世界銀行/IMF春季会合

世界銀行/IMF春季会合向けILO声明:新型コロナウイルス戦略においては人間を中心に据えた回復への投資を

記者発表 | 2021/04/09

 2021年4月5~11日にバーチャル形式で開かれている世界銀行グループと国際通貨基金(IMF)の春季会合の枠内で8日に開かれたIMFの国際通貨金融委員会及び9日に開かれた開発委員会に向けて発表した声明文で、ガイ・ライダーILO事務局長は新型コロナウイルス危機からの回復政策においては、人間を中心に据え、世界的な感染症(COVID-19)の影響に加えて仕事の世界に以前から存在していた課題にも対処すべきと提案しました。

 ウイルスの世界的な大流行が始まってから目撃されている貧困と不平等の急激な拡大を挙げて、ライダーILO事務局長はまた、包括的かつ協調的な政策努力なしには「新型コロナウイルス危機が社会的不正義と不平等拡大の遺産を後に残す非常に現実的な危険」が存在すると警鐘を鳴らしました。
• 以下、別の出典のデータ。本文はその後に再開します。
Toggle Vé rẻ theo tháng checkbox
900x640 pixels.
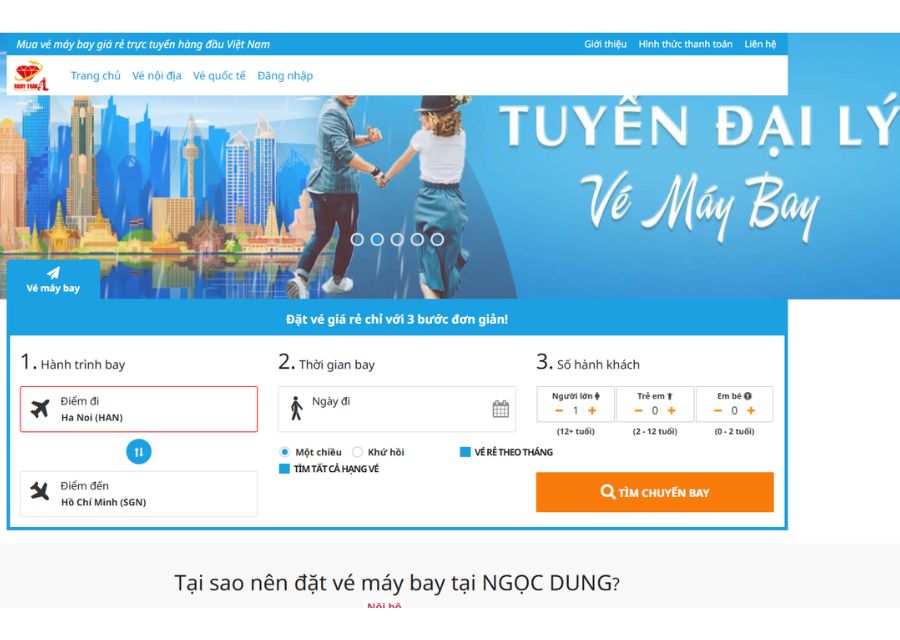click(465, 452)
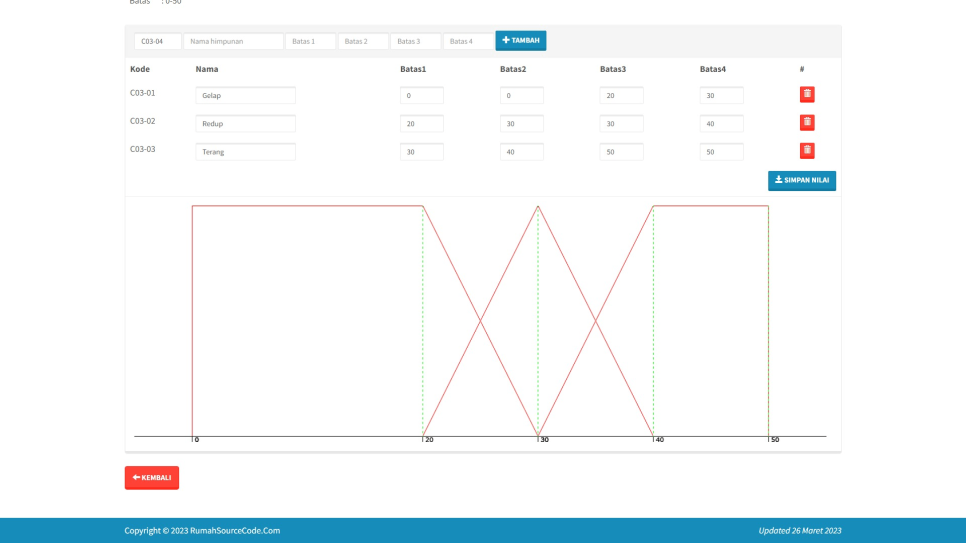
Task: Click the new Batas 3 placeholder field
Action: (x=415, y=42)
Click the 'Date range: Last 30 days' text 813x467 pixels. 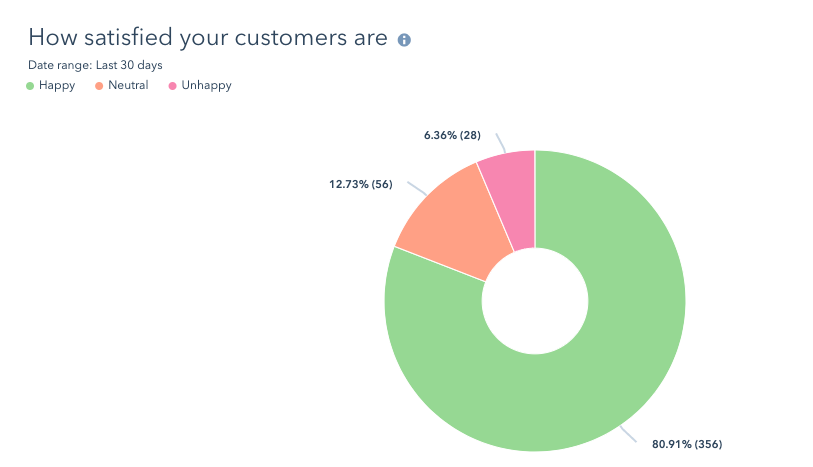pos(96,65)
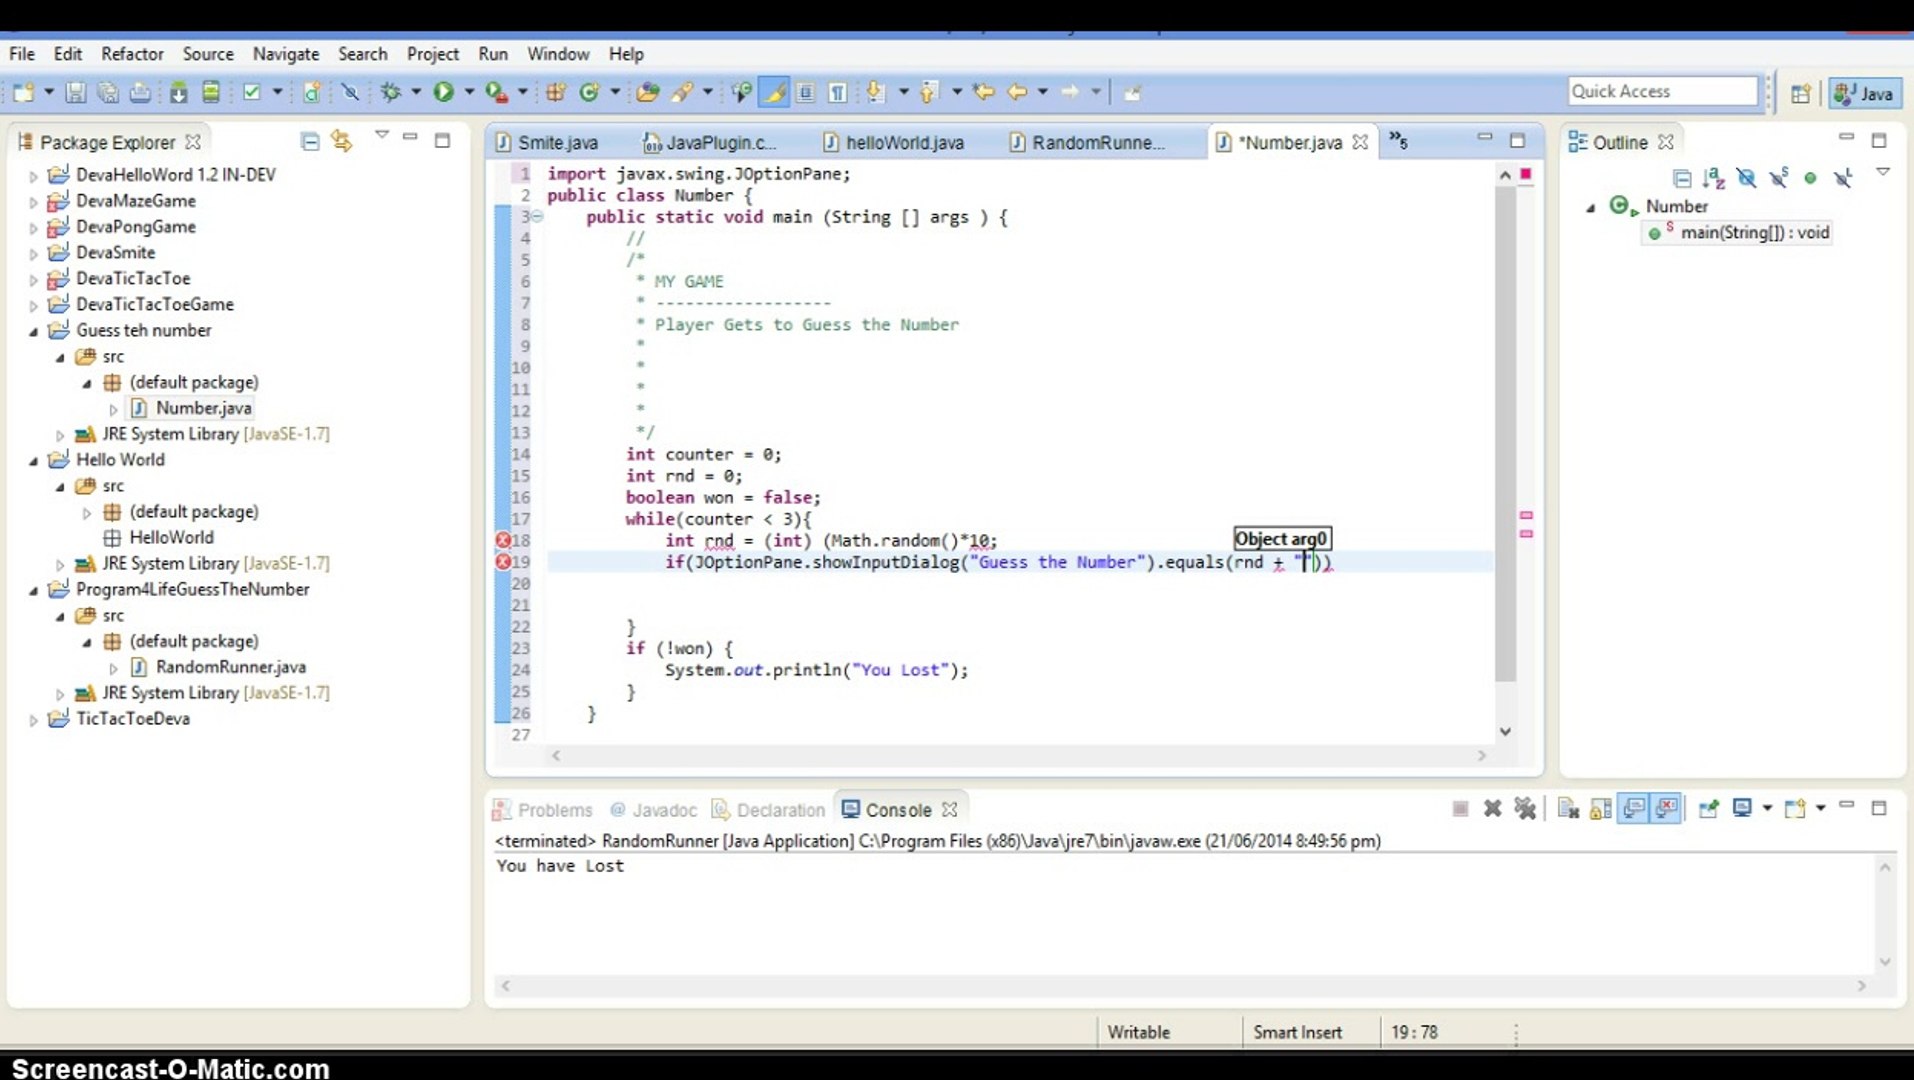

そして、経済・社会の回復がコロナ禍そのものの影響と同じくらい人間を中心に据えたものとなることを確保するには、整合的な多国間行動が必要不可欠であり、この点で、2019年のILO総会で全会一致で採択された「仕事の未来に向けたILO創設100周年記念宣言」が国際的に合意された、より包摂的で強靱な社会に向けた行程表を提示すると紹介し、「この行程表の実施を加速化することを、公共政策と国際協力の最優先事項」にすべきと訴えました。

 開発委員会に向けた声明文でライダーILO事務局長は、新型コロナウイルス対応においてはディーセント・ワーク(働きがいのある人間らしい仕事)の創出を優先すべきとし、将来のショックに対する強靱性をも構築する、人間を中心に据えた回復に必要な要素として次の4点を挙げました。一つ目は、労働安全衛生制度の強化です。不十分な安全衛生の取り組みが人間に与える膨大な影響を経済的な費用に換算すると毎年、国内総生産(GDP)世界合計の4%かかっていることになります。二つ目はより良い社会的保護などを通じた貧しい脆弱な人々の支援です。「私たちには今日、包括的かつ十分な社会的保護制度に投資することの価値と緊急性の両方を認識した共通のパラダイムの下、力を結集する機会」が提示されていることを声明文は指摘しています。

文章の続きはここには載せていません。